In space, no one can hear you scream...except some guy on a fjord in icy Greenland, as it turns out.
Sandra Bullock is given much due credit for her performance in Best Picture hopeful "Gravity" — after all, she's onscreen for every second of the film, usually alone. In one of the most memorable and moving scenes, her stranded astronaut Dr. Ryan Stone is floating alone in space in a Russian Soyuz capsule and has a glimmer of hope that she's regained contact with Earth. But it wouldn't have been possible without a little help from a guy named Orto.
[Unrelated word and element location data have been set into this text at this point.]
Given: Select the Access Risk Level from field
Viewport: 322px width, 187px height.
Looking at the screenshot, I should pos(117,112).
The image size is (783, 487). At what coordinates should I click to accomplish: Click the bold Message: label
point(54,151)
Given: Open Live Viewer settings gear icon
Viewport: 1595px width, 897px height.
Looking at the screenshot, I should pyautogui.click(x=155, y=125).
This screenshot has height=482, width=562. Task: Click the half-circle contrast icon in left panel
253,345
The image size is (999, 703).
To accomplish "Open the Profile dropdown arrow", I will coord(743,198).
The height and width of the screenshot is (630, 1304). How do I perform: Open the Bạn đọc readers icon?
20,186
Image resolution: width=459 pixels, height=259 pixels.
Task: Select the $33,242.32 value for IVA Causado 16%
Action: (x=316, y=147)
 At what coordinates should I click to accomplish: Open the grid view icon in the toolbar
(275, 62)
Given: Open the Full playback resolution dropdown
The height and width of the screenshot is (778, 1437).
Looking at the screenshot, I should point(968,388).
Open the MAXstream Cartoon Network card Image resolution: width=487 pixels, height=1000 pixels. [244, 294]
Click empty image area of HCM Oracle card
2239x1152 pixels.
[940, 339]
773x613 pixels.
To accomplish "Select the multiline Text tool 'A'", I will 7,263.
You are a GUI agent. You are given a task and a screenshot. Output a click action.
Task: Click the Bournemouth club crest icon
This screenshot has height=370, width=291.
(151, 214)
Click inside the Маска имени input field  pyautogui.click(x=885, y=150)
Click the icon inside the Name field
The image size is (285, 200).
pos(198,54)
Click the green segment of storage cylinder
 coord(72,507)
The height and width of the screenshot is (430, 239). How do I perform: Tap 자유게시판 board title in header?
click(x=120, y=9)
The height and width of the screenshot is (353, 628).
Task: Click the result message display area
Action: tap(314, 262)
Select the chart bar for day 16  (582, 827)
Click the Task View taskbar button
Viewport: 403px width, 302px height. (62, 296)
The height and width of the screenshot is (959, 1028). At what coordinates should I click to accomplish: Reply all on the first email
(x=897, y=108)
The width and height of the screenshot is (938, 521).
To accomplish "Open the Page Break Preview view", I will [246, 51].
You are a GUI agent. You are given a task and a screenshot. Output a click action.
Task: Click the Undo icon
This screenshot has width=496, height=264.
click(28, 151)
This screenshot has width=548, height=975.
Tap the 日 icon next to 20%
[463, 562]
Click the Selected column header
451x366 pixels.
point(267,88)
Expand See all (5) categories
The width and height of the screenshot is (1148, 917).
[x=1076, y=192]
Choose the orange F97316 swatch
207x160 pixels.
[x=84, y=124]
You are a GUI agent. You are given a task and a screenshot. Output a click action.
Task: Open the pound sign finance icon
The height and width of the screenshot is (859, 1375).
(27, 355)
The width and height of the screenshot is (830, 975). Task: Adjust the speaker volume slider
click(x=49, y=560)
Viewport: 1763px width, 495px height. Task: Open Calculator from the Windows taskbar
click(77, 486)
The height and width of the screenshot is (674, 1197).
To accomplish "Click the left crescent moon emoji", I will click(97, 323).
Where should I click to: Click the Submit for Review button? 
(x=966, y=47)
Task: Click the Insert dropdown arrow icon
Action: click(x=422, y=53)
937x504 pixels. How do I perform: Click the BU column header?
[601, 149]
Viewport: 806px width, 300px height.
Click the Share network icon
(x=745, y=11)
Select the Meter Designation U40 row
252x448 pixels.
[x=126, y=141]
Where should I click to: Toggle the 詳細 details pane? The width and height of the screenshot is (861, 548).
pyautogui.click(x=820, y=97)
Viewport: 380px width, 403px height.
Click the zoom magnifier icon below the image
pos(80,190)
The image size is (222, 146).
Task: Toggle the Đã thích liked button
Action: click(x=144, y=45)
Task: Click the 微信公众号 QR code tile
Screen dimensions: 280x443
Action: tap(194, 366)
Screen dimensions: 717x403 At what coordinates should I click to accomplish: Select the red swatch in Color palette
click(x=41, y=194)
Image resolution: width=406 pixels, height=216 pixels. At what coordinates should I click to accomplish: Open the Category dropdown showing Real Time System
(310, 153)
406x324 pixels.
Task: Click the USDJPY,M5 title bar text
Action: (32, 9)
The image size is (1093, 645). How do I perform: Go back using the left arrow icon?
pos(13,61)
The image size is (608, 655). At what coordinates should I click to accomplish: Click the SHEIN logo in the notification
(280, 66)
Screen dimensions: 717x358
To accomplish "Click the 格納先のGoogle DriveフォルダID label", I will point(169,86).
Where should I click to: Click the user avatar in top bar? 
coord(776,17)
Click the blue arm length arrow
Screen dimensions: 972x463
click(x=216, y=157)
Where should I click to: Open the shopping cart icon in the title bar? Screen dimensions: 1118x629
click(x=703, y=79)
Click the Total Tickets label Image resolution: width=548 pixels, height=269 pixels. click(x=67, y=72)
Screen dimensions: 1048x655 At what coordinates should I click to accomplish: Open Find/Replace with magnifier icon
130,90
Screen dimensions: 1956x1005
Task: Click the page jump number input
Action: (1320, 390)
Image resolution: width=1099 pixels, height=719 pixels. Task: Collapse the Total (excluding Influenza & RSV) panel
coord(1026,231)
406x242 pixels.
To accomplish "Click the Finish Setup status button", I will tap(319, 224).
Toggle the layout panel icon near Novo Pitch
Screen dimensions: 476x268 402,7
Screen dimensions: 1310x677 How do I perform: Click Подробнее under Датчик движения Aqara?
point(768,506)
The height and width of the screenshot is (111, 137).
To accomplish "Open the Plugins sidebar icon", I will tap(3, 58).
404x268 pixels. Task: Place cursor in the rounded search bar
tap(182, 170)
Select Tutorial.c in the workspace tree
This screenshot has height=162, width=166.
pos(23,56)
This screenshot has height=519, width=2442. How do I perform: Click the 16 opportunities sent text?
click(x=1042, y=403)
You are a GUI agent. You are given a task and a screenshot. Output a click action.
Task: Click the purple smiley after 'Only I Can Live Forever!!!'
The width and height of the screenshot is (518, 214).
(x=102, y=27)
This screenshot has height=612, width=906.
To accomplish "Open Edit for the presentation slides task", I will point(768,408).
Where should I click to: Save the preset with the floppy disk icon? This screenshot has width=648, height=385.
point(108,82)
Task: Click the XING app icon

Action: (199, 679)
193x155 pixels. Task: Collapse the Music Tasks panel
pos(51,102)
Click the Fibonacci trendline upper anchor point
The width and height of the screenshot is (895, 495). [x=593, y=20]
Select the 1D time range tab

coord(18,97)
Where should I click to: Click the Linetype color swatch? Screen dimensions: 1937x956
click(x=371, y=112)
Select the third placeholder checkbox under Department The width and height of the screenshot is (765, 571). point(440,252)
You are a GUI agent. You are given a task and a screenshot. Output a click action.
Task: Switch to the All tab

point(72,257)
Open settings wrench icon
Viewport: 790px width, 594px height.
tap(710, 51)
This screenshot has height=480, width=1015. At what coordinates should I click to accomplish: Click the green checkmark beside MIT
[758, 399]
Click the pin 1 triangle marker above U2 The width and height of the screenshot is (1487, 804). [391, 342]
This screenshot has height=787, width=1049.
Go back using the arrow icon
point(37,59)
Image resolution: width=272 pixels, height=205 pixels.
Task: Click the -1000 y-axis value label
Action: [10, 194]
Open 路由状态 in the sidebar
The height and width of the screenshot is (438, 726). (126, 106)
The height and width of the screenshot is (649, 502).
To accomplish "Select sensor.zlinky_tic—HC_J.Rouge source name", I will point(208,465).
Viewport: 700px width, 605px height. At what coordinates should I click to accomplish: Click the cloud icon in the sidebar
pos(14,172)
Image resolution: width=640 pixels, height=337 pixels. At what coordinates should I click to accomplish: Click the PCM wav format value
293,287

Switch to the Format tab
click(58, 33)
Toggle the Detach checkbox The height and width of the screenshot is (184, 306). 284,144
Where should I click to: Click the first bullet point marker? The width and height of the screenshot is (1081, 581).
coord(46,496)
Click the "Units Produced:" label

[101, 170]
Stone, near the end of her rope, manages to patch through on her radio, before realizing that the man on the other end doesn't speak English. She has a sort of catharsis during the conversation, howling like a dog, listening to a young child cry and, it would appear, letting go of her fear.
Now, we get to see who's on the other end of that staticky radio.
Jonas Cuarón, son of "Gravity" director Alfonso Cuarón and co-writer of the feature's script, wrote and directed a six-and-a-half minute companion short, "Aningaaq," which reveals the other half of that conversation. It stars Orto Ignatiussen as the title Aningaaq, an Inuit fisherman who has traveled with his dogs to a fjord in Greenland. The flipside of Stone's desperate attempts to explain her situation and seek help: Aningaaq's sadness about his dying dog fall on ears as good as deaf.
Warner Bros, which produced "Gravity," is submitting the younger Cuarón's film for consideration in the live-action short film category at the Academy Awards. If both "Gravity" and "Aningaaq" are nominated, it would be a first for the awards: a film and its spin-off nominated in the same year.